Quan Zhou, the lead author and postdoctoral researcher at Queen Mary, explains the mechanism: "Rather than assuming that genetic dispositions predict school achievement directly, we tested whether they operated indirectly through motivation, attitudes toward learning and emotional and behavioral regulation." What the team found was striking. Noncognitive skills mediated between less than 5% and up to 64% of the genetic prediction of academic achievement, depending on the child's age and which skills were measured. The effects grew stronger as children grew older, suggesting that fostering these qualities throughout childhood compounds their impact.
The specific noncognitive traits that mattered most weren't abstract virtues—they were distinctly education-focused. Academic curiosity, motivation to learn, self-perceived ability and attitudes toward school were the powerful predictors. Emotional and behavioral regulation played a smaller role. This precision matters because it tells educators exactly what to nurture: not just well-behaved children, but curious ones. Not just compliant students, but motivated ones.
What makes this study particularly compelling is how the researchers tested their findings. They examined siblings raised in the same household, comparing how noncognitive skills explained the link between genes and achievement even when environmental factors were held constant. This sibling comparison method revealed that the relationship wasn't simply about richer families producing more motivated children. The findings align with what Margherita Malanchini, senior author and reader at Queen Mary, describes as a dynamic process: children with certain genetic dispositions actively seek out different learning experiences based on their noncognitive characteristics, and those experiences then shape their outcomes.

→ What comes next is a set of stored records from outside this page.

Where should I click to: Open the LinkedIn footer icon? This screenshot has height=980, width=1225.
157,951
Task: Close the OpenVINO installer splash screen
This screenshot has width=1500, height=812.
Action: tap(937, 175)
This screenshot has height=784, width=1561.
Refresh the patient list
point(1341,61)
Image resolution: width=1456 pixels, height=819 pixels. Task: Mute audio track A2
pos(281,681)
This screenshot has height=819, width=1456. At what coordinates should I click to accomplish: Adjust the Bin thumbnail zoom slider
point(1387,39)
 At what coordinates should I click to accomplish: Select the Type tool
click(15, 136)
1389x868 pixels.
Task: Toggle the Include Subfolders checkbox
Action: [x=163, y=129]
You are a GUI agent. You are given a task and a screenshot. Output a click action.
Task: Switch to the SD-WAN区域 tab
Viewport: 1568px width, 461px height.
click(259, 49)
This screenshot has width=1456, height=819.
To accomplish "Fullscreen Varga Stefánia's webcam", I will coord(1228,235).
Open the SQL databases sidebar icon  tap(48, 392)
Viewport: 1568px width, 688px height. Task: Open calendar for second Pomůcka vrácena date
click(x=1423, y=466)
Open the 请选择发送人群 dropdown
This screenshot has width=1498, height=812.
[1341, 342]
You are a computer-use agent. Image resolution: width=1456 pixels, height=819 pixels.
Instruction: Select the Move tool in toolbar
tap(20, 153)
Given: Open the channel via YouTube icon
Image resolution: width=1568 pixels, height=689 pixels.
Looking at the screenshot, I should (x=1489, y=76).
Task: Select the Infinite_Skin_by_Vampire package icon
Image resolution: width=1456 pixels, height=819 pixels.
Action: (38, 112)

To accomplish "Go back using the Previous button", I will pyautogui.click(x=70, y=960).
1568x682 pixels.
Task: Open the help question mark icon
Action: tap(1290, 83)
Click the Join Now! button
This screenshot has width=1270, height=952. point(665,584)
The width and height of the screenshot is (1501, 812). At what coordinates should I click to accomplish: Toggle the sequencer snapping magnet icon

It's not passive inheritance—it's active engagement with the world.
The practical implications are significant. Most education systems remain heavily weighted toward cognitive performance—test scores, technical skills, measurable knowledge. Meanwhile, the very traits that help children convert that knowledge into achievement receive far less attention and investment. This study suggests that schools tailoring support for student motivation, confidence, curiosity and engagement could see transformative effects, particularly for children from different backgrounds and abilities.
The research, conducted in collaboration with University College London, King's College London, the University of Edinburgh and other leading institutions, points toward a more inclusive vision of educational success. Rather than sorting children by apparent potential, schools could focus on the beliefs and habits that help all children reach their genuine potential. It's a reminder that how a child feels about learning may be just as important as what they're learning.